# Exercise details:
Please repeat the part of the records below that opens with the line containing "You are a computer-use" and continues through the end of the records, that line included. Leave the pictures out of your answer.

[Recorded data]

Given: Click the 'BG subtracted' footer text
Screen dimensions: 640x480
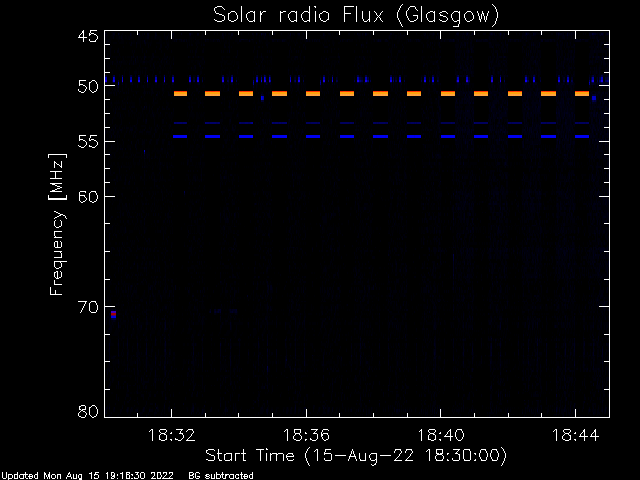Looking at the screenshot, I should (221, 476).
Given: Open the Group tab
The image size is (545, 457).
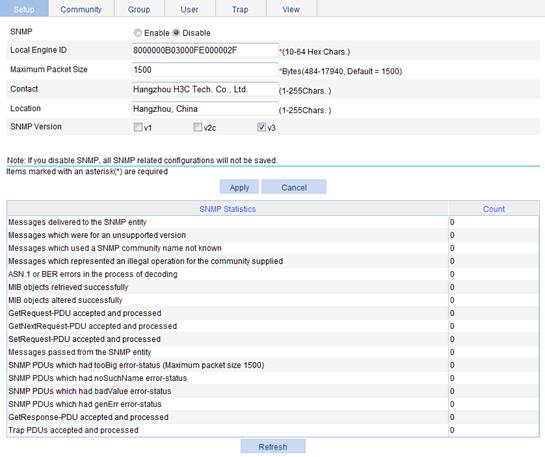Looking at the screenshot, I should click(x=139, y=9).
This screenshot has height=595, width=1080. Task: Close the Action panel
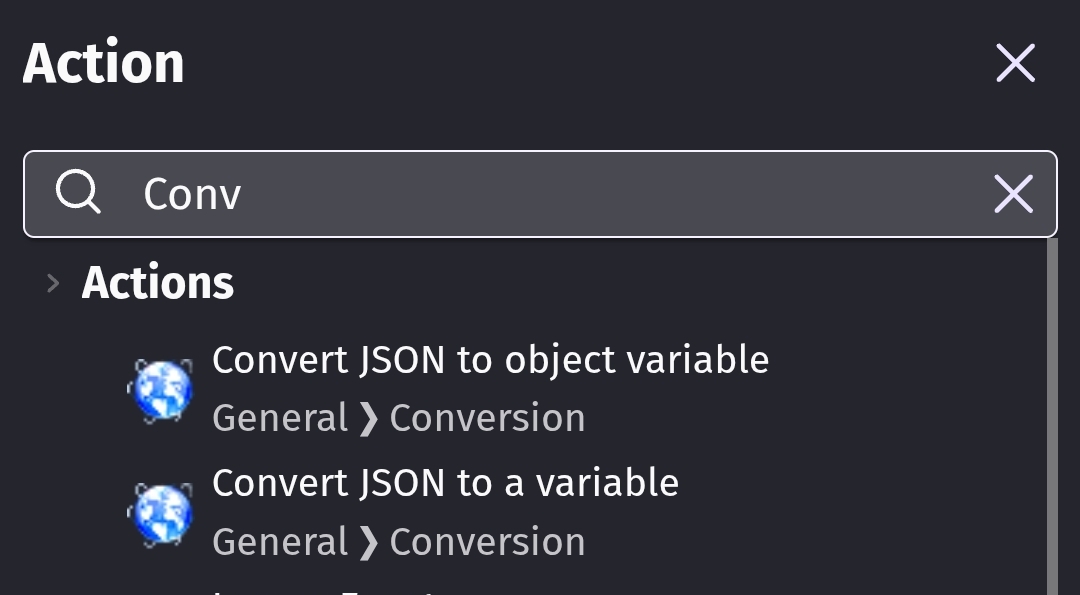point(1015,64)
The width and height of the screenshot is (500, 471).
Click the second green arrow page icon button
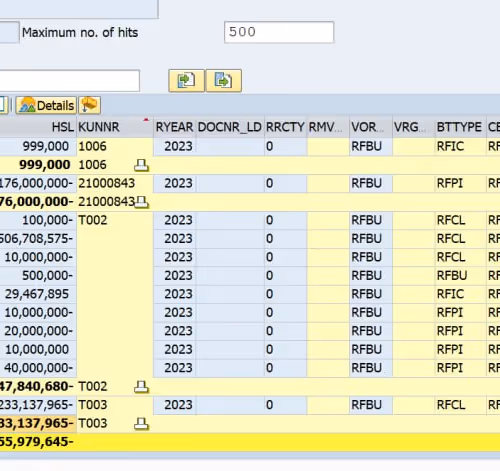[x=224, y=80]
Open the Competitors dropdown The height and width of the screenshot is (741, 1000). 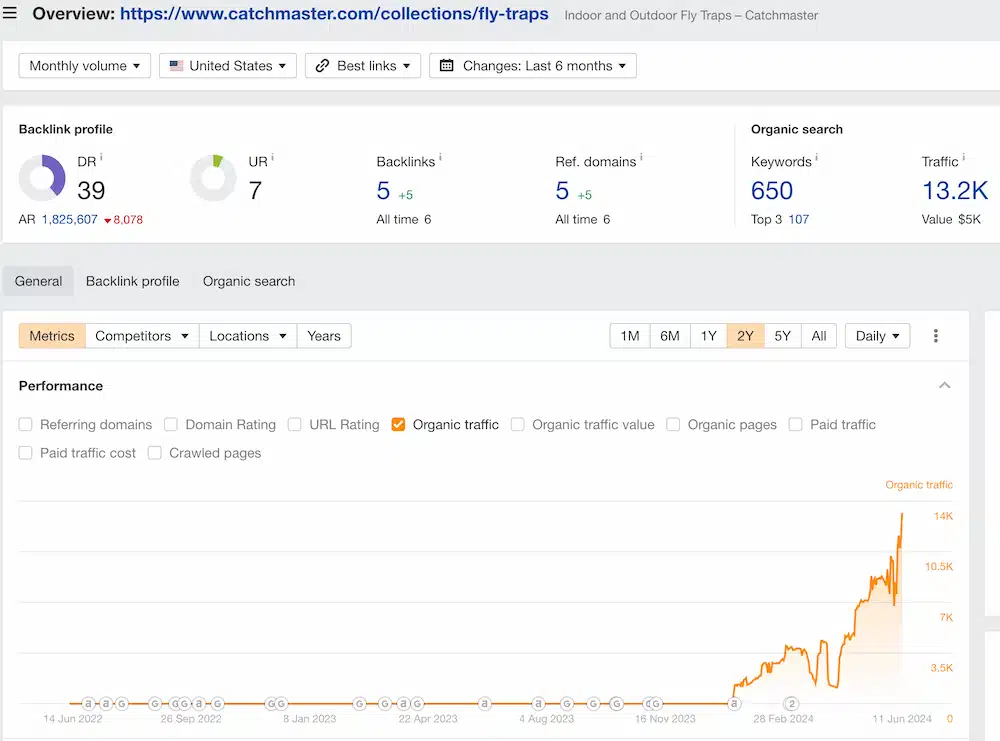pyautogui.click(x=141, y=336)
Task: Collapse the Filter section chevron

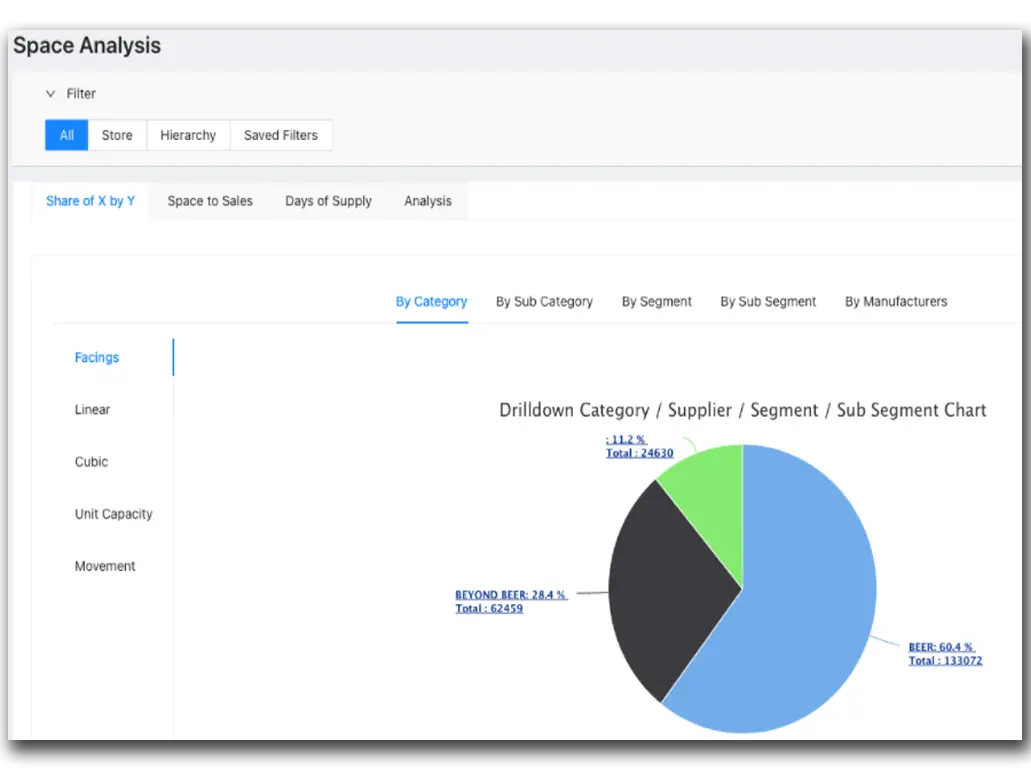Action: (x=51, y=94)
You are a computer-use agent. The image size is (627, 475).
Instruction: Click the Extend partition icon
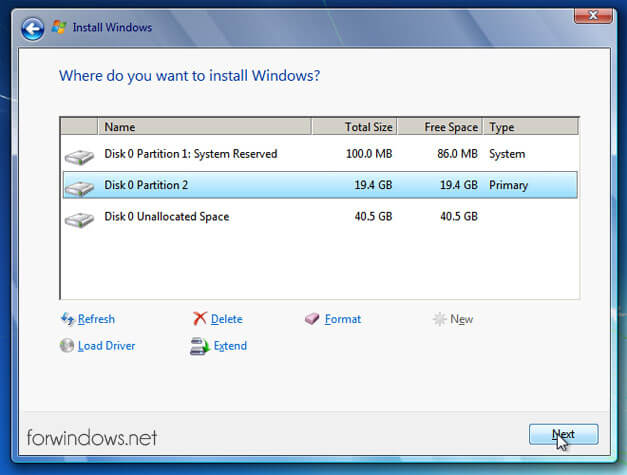click(199, 346)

# Output for this exercise:
You are a computer-use agent. The image size is (627, 475).
Instruction: Click the Extend partition icon
click(199, 346)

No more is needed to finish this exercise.